On November 8, tens of thousands of Americans gather in public parks to yell toward the heavens.
Participants wish to disabuse anyone of the notion that this activism signals an atavism. Screaming at the sky, far from a primitive gesture, stands as, if not quite as woke as kneeling for the national anthem, then certainly more progressive than the peace sign, that raised, clenched fist, the more genteel nodding, chin-scratcher, and other virtue signals and in-crowd gesticulations.
Proper Bostonians devised the high-decibel event, which, through social media rather than actual screaming, spread to other cities. Dubbed “Scream Helplessly at the Sky on the Anniversary of the Election,” the November 8 protest aims to let voices be heard. What, precisely, those guttural noises say depends more on the hearers than the howlers.
The elongated Two Minutes Hate marks the reductio ad absurdum of protest. Think of “Scream Helplessly at the Sky” as a naked demonstration of the nature of demonstrations. The admonition to “make a difference” through activism runs up into the hard reality that protests rarely do anything for anyone save for the protestors. A cognitive dissonance separates the beautiful aspirations to save the world from ugly reality of creating a nuisance for motorists and a ruckus for residents. Marches prove cathartic. They rarely change anything. So, an act dressed up as selfless concern for others works as a selfish instance of therapeutic politics.
Clear eyes see this clearly when the event in question involves thousands of people shrieking at the sun, the clouds, the birds, God, drones, angels, angelic drones, dronish angels, and other celestial beings and bodies.
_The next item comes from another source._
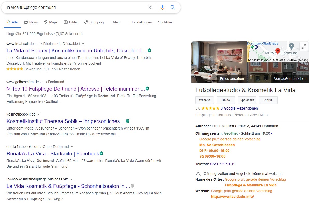
Task: Open '3 Google-Rezensionen' link
Action: (239, 108)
But what, really, stands as the difference between a demonstrative, look-at-me expurgation of bad feelings through loud shouts, on the one hand, and, on the other, the nursery-rhyme mantras, sandwich-board fashion, marching from here to there, and other behaviors and bizarreries that characterize more conventional protests?
If protest ushers in catharsis and not change, this particular demonstration resembles a specific type of protest, the tantrum. The scream-in takes not Martin Luther King as its model but Veruca Salt. And we all know what happened when that bad egg indulged the I-want-it-now impulse. One imagines a similar garbage-chute fate for any society that sees the primal scream become its preferred form of political rhetoric.
Veruca, patron saint of generation gimme-now-more, fits her followers most snugly not in the shrill brat fits but in the misunderstanding that the unfulfillment of every desire represents an instance of repression requiring immediate correction. On Boston Common and beyond, this common mindset regards the election of a politician other than the preferred candidate as cause for great angst and anger. How dare my fellow citizens choose someone else? I will yell until this wrong gets righted.
It is always the case that roughly half of the electorate goes to bed on Election Night disappointed. But it is not always the case that roughly half of the electorate wakes up the next day feeling themselves the victims of a terrible injustice. Those expressing their alienation in bombastic ways tend to alienate the citizens they wish to win over. So, cathartic events such as the November screamfest tend to backfire and unleash consequences at odds with intentions.
November 8, 2016? This is what democracy looks like. November 8, 2017? This is what a nuthouse sounds like.